Available data:
+ + + + +

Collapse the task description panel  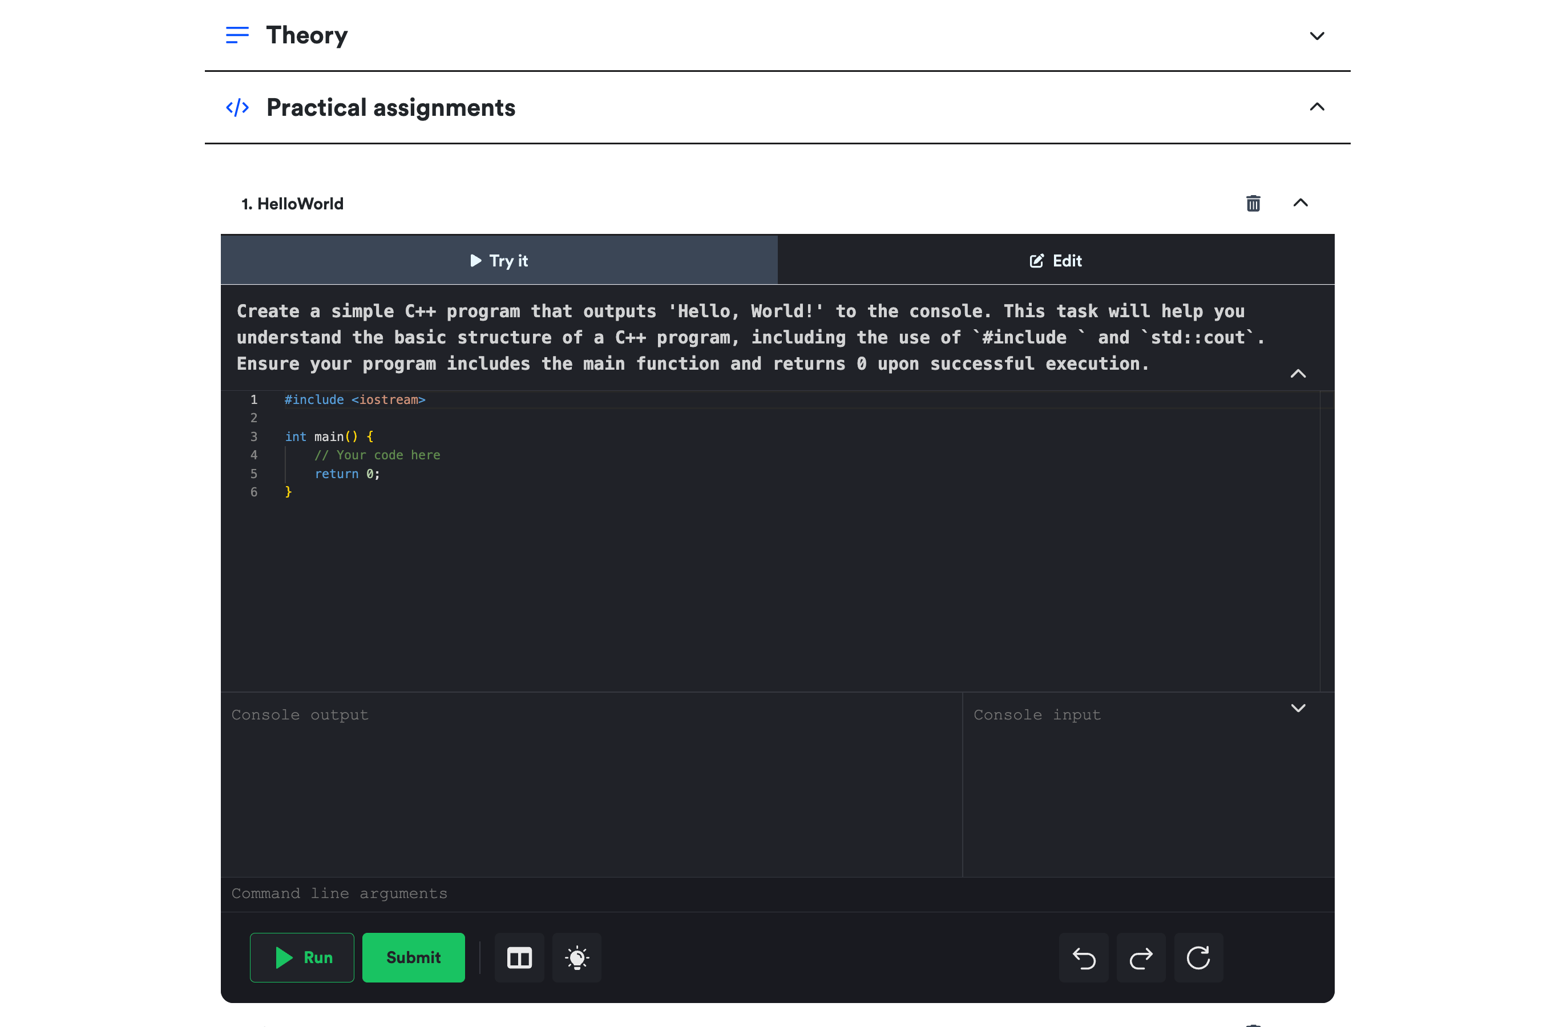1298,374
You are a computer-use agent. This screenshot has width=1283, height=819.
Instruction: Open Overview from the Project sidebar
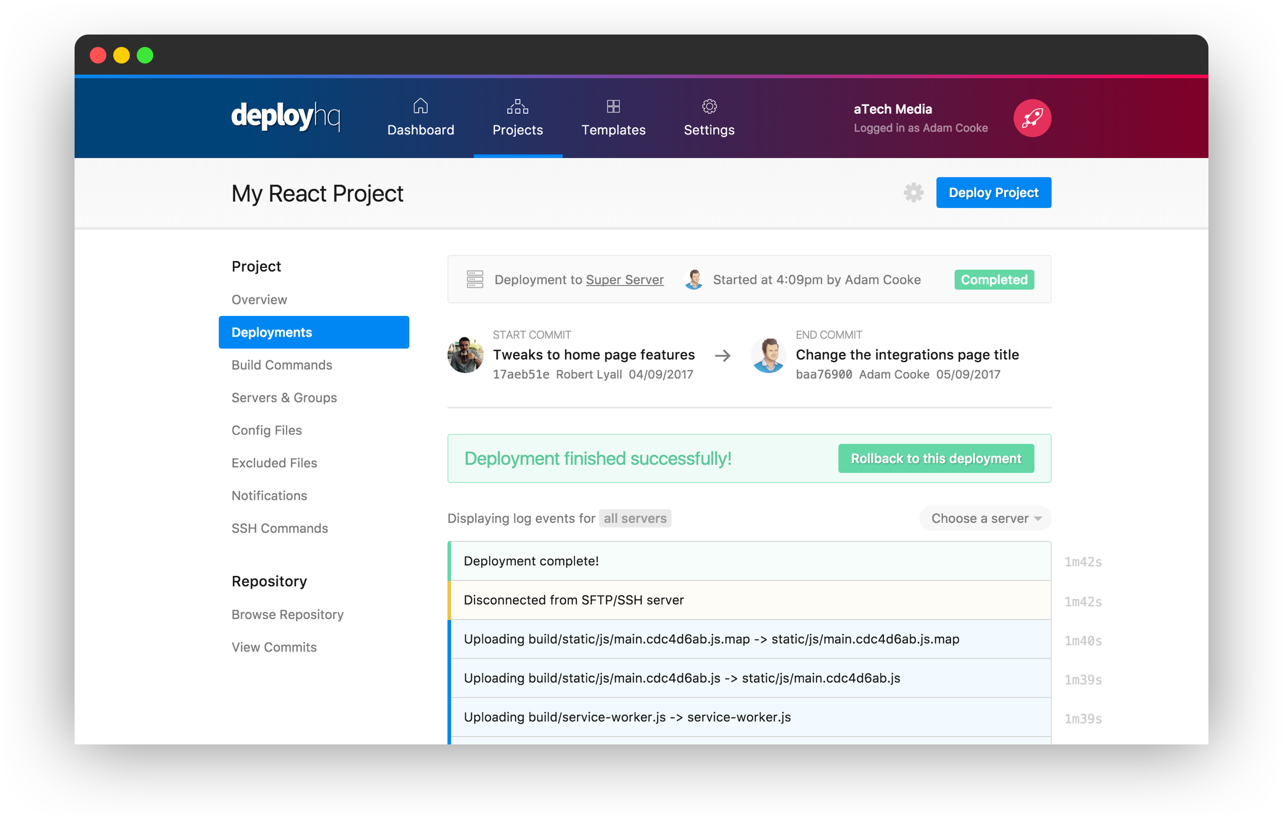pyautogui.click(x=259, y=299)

+ + + + +

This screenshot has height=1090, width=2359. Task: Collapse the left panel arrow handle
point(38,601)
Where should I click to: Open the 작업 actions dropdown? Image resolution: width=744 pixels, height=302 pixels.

+ + + + +

Work instructions: Retype exactly, and only, the lines above from the one where "This screenshot has height=1090, width=2359." occurs up to and including the one where "Where should I" occurs.

Result:
This screenshot has height=1090, width=2359. Task: Collapse the left panel arrow handle
point(38,601)
Where should I click to: Open the 작업 actions dropdown? Image resolution: width=744 pixels, height=302 pixels.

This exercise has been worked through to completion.